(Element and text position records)
▼

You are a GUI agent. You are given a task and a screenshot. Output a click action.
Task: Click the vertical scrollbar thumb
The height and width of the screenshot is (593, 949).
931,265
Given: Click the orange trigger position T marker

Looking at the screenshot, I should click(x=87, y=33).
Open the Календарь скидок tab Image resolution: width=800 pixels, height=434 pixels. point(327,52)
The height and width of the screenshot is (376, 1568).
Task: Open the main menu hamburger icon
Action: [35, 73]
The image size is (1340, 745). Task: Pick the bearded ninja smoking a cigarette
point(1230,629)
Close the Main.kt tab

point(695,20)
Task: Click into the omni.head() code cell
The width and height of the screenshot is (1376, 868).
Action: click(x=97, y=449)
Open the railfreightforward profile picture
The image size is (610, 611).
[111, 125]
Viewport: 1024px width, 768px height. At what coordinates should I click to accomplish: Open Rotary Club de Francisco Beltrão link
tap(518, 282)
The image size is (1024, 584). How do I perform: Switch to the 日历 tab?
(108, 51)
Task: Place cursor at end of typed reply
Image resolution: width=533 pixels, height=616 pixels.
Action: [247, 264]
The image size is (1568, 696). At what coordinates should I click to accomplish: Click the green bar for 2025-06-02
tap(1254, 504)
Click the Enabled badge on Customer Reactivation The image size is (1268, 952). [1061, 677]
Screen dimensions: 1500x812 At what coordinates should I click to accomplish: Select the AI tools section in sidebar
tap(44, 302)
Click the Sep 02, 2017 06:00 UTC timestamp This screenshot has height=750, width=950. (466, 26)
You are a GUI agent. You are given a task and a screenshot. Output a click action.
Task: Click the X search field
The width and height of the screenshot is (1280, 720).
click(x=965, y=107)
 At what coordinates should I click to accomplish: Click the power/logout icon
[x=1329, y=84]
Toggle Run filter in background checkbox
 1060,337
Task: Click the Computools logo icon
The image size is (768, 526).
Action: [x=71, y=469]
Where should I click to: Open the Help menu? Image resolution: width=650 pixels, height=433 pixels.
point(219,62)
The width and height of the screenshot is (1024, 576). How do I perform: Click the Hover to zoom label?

▲

STATED GOAL: Copy all of the records above word for word, line by line.

SOLUTION BELOW:
You are a GUI agent. You are given a task and a screenshot. Output a click action.
Task: Click the vertical scrollbar thumb
The height and width of the screenshot is (593, 949).
931,265
Given: Click the orange trigger position T marker

Looking at the screenshot, I should click(x=87, y=33).
Open the Календарь скидок tab Image resolution: width=800 pixels, height=434 pixels. point(327,52)
The height and width of the screenshot is (376, 1568).
Task: Open the main menu hamburger icon
Action: [35, 73]
The image size is (1340, 745). Task: Pick the bearded ninja smoking a cigarette
point(1230,629)
Close the Main.kt tab

point(695,20)
Task: Click into the omni.head() code cell
The width and height of the screenshot is (1376, 868).
Action: click(x=97, y=449)
Open the railfreightforward profile picture
The image size is (610, 611).
[111, 125]
Viewport: 1024px width, 768px height. At what coordinates should I click to accomplish: Open Rotary Club de Francisco Beltrão link
tap(518, 282)
The image size is (1024, 584). How do I perform: Switch to the 日历 tab?
(108, 51)
Task: Place cursor at end of typed reply
Image resolution: width=533 pixels, height=616 pixels.
Action: [247, 264]
The image size is (1568, 696). At what coordinates should I click to accomplish: Click the green bar for 2025-06-02
tap(1254, 504)
Click the Enabled badge on Customer Reactivation The image size is (1268, 952). [1061, 677]
Screen dimensions: 1500x812 At what coordinates should I click to accomplish: Select the AI tools section in sidebar
tap(44, 302)
Click the Sep 02, 2017 06:00 UTC timestamp This screenshot has height=750, width=950. (466, 26)
You are a GUI agent. You are given a task and a screenshot. Output a click action.
Task: Click the X search field
The width and height of the screenshot is (1280, 720).
click(x=965, y=107)
 At what coordinates should I click to accomplish: Click the power/logout icon
[x=1329, y=84]
Toggle Run filter in background checkbox
 1060,337
Task: Click the Computools logo icon
The image size is (768, 526).
Action: [x=71, y=469]
Where should I click to: Open the Help menu? Image resolution: width=650 pixels, height=433 pixels.
point(219,62)
The width and height of the screenshot is (1024, 576). How do I perform: Click the Hover to zoom label?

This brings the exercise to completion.